- **Data**:
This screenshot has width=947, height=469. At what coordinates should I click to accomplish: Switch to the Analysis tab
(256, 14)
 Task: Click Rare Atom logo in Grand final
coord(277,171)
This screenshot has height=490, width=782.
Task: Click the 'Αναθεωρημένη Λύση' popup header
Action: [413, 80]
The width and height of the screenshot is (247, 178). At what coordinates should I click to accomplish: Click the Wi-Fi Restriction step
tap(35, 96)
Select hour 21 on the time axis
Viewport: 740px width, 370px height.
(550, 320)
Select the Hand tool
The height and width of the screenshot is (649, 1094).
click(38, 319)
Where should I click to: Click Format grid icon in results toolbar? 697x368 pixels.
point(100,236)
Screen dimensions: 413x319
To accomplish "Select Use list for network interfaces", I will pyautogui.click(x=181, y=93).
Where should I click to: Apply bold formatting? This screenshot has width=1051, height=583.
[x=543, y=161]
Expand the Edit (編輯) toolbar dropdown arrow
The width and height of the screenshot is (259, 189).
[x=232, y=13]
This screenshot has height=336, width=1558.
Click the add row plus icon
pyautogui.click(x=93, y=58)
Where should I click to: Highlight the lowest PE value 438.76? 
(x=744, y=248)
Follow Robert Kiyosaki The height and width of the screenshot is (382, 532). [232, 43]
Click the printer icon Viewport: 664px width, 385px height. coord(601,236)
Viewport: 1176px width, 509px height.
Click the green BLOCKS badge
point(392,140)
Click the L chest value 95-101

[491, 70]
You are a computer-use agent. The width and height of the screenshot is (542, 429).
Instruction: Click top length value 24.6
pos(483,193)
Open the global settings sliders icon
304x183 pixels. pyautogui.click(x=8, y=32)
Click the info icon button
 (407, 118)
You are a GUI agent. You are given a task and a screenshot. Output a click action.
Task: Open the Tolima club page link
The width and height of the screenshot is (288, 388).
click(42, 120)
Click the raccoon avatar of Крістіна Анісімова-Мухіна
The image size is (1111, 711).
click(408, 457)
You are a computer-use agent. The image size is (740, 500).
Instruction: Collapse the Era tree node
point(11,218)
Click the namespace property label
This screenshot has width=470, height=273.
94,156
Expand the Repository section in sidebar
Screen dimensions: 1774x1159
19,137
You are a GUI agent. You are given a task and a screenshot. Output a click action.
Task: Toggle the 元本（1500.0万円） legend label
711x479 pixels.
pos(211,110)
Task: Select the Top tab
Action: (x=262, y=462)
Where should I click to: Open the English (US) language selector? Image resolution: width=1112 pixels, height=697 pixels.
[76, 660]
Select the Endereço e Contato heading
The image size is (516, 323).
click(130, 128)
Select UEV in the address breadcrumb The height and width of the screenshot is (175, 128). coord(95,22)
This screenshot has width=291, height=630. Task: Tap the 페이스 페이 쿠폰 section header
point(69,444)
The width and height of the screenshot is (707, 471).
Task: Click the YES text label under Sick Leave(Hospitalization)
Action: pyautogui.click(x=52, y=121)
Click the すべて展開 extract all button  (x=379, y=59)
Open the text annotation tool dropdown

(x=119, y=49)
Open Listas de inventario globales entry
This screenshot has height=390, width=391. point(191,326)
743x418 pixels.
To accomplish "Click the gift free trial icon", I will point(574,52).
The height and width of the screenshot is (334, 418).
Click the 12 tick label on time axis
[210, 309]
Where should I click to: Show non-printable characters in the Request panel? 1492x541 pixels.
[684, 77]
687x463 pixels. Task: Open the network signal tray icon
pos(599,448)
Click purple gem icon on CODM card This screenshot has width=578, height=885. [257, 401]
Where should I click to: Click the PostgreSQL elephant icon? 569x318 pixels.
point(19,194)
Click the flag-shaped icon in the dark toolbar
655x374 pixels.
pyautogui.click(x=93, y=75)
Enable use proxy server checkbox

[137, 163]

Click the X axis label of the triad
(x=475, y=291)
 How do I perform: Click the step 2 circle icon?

- **Work task**: Using the records above, write out exactly the lines between the one holding "Where should I click to: Highlight" and the one holding "743x418 pixels.", inclusive; leave everything else out.

- **Answer to this problem**:
Where should I click to: Highlight the lowest PE value 438.76? 
(x=744, y=248)
Follow Robert Kiyosaki The height and width of the screenshot is (382, 532). [232, 43]
Click the printer icon Viewport: 664px width, 385px height. coord(601,236)
Viewport: 1176px width, 509px height.
Click the green BLOCKS badge
point(392,140)
Click the L chest value 95-101

[491, 70]
You are a computer-use agent. The width and height of the screenshot is (542, 429).
Instruction: Click top length value 24.6
pos(483,193)
Open the global settings sliders icon
304x183 pixels. pyautogui.click(x=8, y=32)
Click the info icon button
 (407, 118)
You are a GUI agent. You are given a task and a screenshot. Output a click action.
Task: Open the Tolima club page link
The width and height of the screenshot is (288, 388).
click(42, 120)
Click the raccoon avatar of Крістіна Анісімова-Мухіна
The image size is (1111, 711).
click(408, 457)
You are a computer-use agent. The image size is (740, 500).
Instruction: Collapse the Era tree node
point(11,218)
Click the namespace property label
This screenshot has width=470, height=273.
94,156
Expand the Repository section in sidebar
Screen dimensions: 1774x1159
19,137
You are a GUI agent. You are given a task and a screenshot. Output a click action.
Task: Toggle the 元本（1500.0万円） legend label
711x479 pixels.
pos(211,110)
Task: Select the Top tab
Action: (x=262, y=462)
Where should I click to: Open the English (US) language selector? Image resolution: width=1112 pixels, height=697 pixels.
[76, 660]
Select the Endereço e Contato heading
The image size is (516, 323).
click(130, 128)
Select UEV in the address breadcrumb The height and width of the screenshot is (175, 128). coord(95,22)
This screenshot has width=291, height=630. Task: Tap the 페이스 페이 쿠폰 section header
point(69,444)
The width and height of the screenshot is (707, 471).
Task: Click the YES text label under Sick Leave(Hospitalization)
Action: pyautogui.click(x=52, y=121)
Click the すべて展開 extract all button  (x=379, y=59)
Open the text annotation tool dropdown

(x=119, y=49)
Open Listas de inventario globales entry
This screenshot has height=390, width=391. point(191,326)
743x418 pixels.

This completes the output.